アリスは蒔いてしまった恐怖の種を拾っていくよう、追って言い添えた。
「『好きです』って言われるのは、別にいいのよ。好きでいてくれるのはとても嬉しいの。だけど、将来何人もの人と付き合うわけにはいかないじゃない?」
この国では重婚と同性婚が認められていない。優秀な家柄を継続する狙いなのか、近親婚は認められているけれど、当のアリスには兄弟がいない。
当然、一人の人を愛さなくてはいけないのだから、アリスの言うことには大いに理解がある。
納得の意を、首を縦に振って示すと、優しく柔らかな微笑みをくれた。
「最後には一人の人を選ばなくちゃいけないのよ。それで選ばれなかった人の気持ちを無下にするのはよくないでしょ?」
家柄の良いアリスは、お金目当てで求婚されることがよくあると言う話を以前に聞いた。
それが何を意味するのか、僕にはまったくわからなかったけど、アリスの真剣さは痛いほど伝わってきた。
「だからあたしは、あたしに告白してくる人たちに言いたいのよ」
短い言葉なのか、長い言葉なのか。平和なのか、それとも残酷なのか。そんなことがどうでもよくなるくらい、アリスの目には力があった。
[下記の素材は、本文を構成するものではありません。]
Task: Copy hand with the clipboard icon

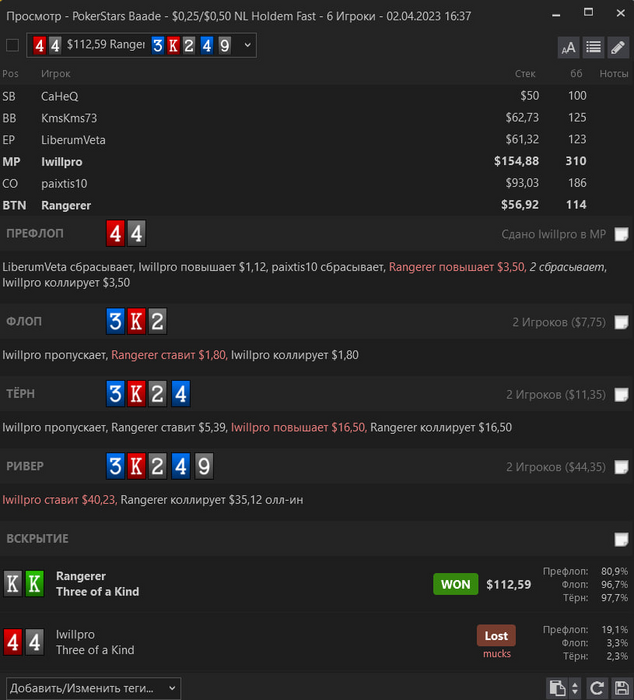Action: point(557,688)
僕は息を飲んで、ただただ聞くだけだ。しみじみと感想を言うつもりもなかった。
「あなたのことを好きな人もいるのよ? ってね」
その言葉はアリスにしか言えない、とても贅沢な言葉なのかもしれない。
けれど、そのレベルを僕たちのような平民に落としたとしてもきっと、同じく成り立つと思う。
自分の中を検索して見つかった『好き』という気持ちを、もう一度見つめ直したい。
〈僕の好きな人……。僕を好きな人……〉
何かを好きになる気持ちは確かに自由なのかもしれない。
でもそれが、俗に言う『恋愛』として成り立つためには、ある程度の正しさが必要になる。
正しさは、相手から一方的に浴びせられる理不尽ででもなければ、自ら発する合理性の無い身勝手でもない。
何人もの人がいる中で一人を選択する、ということはそれ以外を捨てることに等しいのだから。
進まなかった道は、二度と進めない。それが摂理。
だから、その気持ちには、絶対の価値が生まれる。
だからこそ、その告白の価値をもう一度考え直してほしい、ということなのではないだろうか。
「まぁ冗談だけど」
「アリス!」
ジョークにしては、暗い表情だなあと、僕は思った。
【あとがき】
人気者の友達を持つと辛い、とよく耳にしますが、本当でしょうか。
その人気の度合いにもよりますが、おこぼれくらいはいただける気がします。